Justiça condena Banco Bradesco em R$ 5 milhões por dano moral coletivo e suspende cobrança de cesta básica de serviços

O juiz da comarca de Matinha, Celso Serafim Júnior, condenou o Banco Bradesco em danos morais e coletivos no valor de R$ 5 milhões, a ser revertido ao Fundo Estadual de Defesa do Consumidor (Lei Estadual nº 8.044) e determinou a suspensão das cobranças de todas as contas de pessoas físicas do Município, referentes à contratação da cesta básica de serviços “Bradesco Expresso”.

A sentença confirmou decisão liminar anterior que concedeu tutela provisória, determinando a suspensão o pagamento das taxas e tarifas e que o banco fizesse a chamada dos correntistas para que confirmassem o interesse na contratação desse serviço.

O juiz declarou a nulidade das contratações de cestas básicas “Bradesco Expresso” em todas as suas modalidades (referentes ao perfil da Resolução nº 3402/2006, do Conselho Monetário Nacional) e sobre as hipóteses de serviços considerados essenciais, (conforme Resolução nº 3518/2019), “por infringência à ordem pública e interesse social”.

De acordo com a decisão judicial, no prazo de 30 dias, o Bradesco deve convocar todos os clientes, principalmente os analfabetos ou com ensino fundamental e com idade igual ou superior a 60 anos, por anúncio no rádio e TV locais, pelo menos duas vezes ao dia, durante 30 dias. Os clientes deverão ser informados da nulidade da cobrança das tarifas das contas que se enquadram nesses casos.

Deverá informar a todos os clientes cuja utilização das contas não atinjam o quantitativo de itens previstos na Resolução nº 3518/2007, o cancelamento da cesta básica de serviços, hipótese em que haverá tarifação comum apenas e se o correntista exceder a quantidade de itens considerados essenciais, prevista nessa norma, sob pena de multa de R$ 5 mil mensais, por conta que permanecer tarifada.

Os demais clientes, cujas contas excedam o quantitativo de itens denominados serviços essenciais, deverão ser chamados para que confirmem a vontade de se submeterem à contratação da cesta básica de serviços “Bradesco Expresso”, por meio audiovisual, e os informe sobre a possibilidade de contratação sem ônus, bem como as limitações existentes na modalidade de conta escolhida, sob pena de R$ 2 mil de multa por dia de atraso.

O banco terá, ainda, que em 30 dias, manter no interior da agência e de seus correspondentes bancários em Matinha, material permanente de divulgação dos serviços e preços praticados nas diversas modalidades de cesta básica “Bradesco Expresso”, em local de fácil acesso e visualização permanente, bem como material de divulgação volante.

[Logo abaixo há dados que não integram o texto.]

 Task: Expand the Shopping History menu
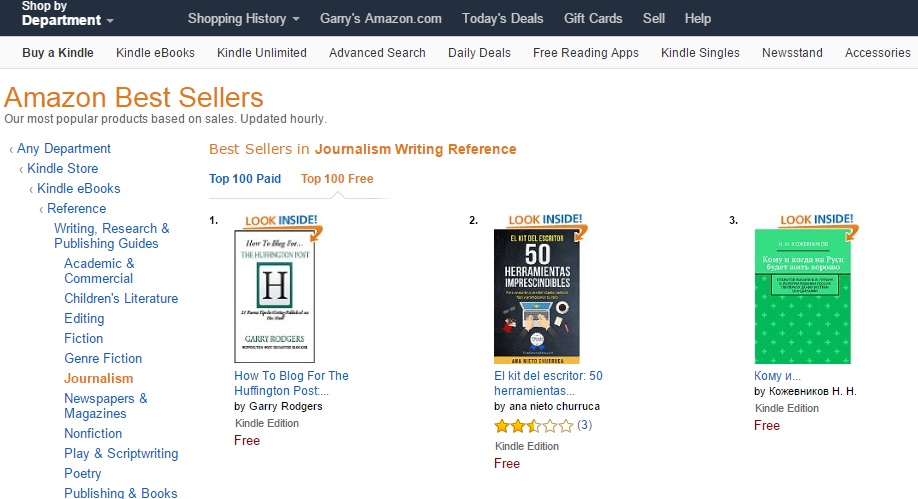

Na sentença, o juiz fundamentou a condenação ao pagamento de dano moral coletivo “por desatendimento cabal da Política Nacional das Relações de Consumo, a se perpetuar nesta comarca (Matinha) há mais de cinco anos, tendo sido inóquas as inúmeras condenações sofridas em ações individuais, sem que jamais tenha mudado sua postura, notadamente, o desrespeito à dignidade dos seus consumidores correntistas”.

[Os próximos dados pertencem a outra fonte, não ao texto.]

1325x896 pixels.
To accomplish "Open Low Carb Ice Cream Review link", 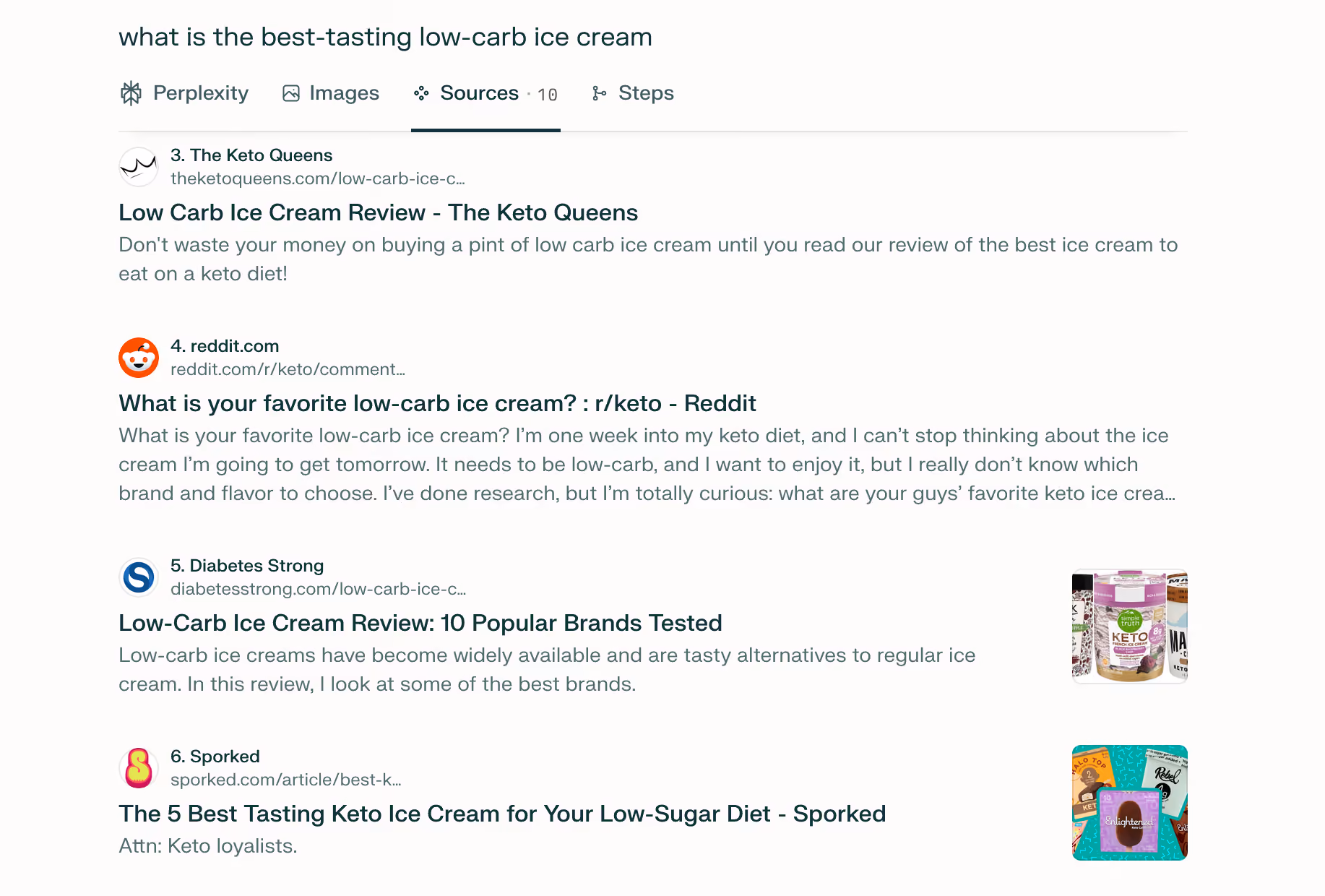I will click(378, 212).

O banco foi condenado ainda a ressarcir os clientes pelos danos materiais sofridos (segundo a Resolução nº 3402/2006 do Conselho Monetário Nacional e inseridos no artigo 2º, incisos I e II da Resolução nº 3518/2007 do Banco Central do Brasil) e a todos que efetivamente não se utilizem dos quantitativos de itens considerados essenciais, conforme a norma vigente.

A sentença será enviada ao Departamento Nacional de Defesa do Consumidor da Secretaria Nacional de Direito Econômico para que proceda à instauração de inquérito para apreciação de delito contra os consumidores, nos termos da legislação vigente.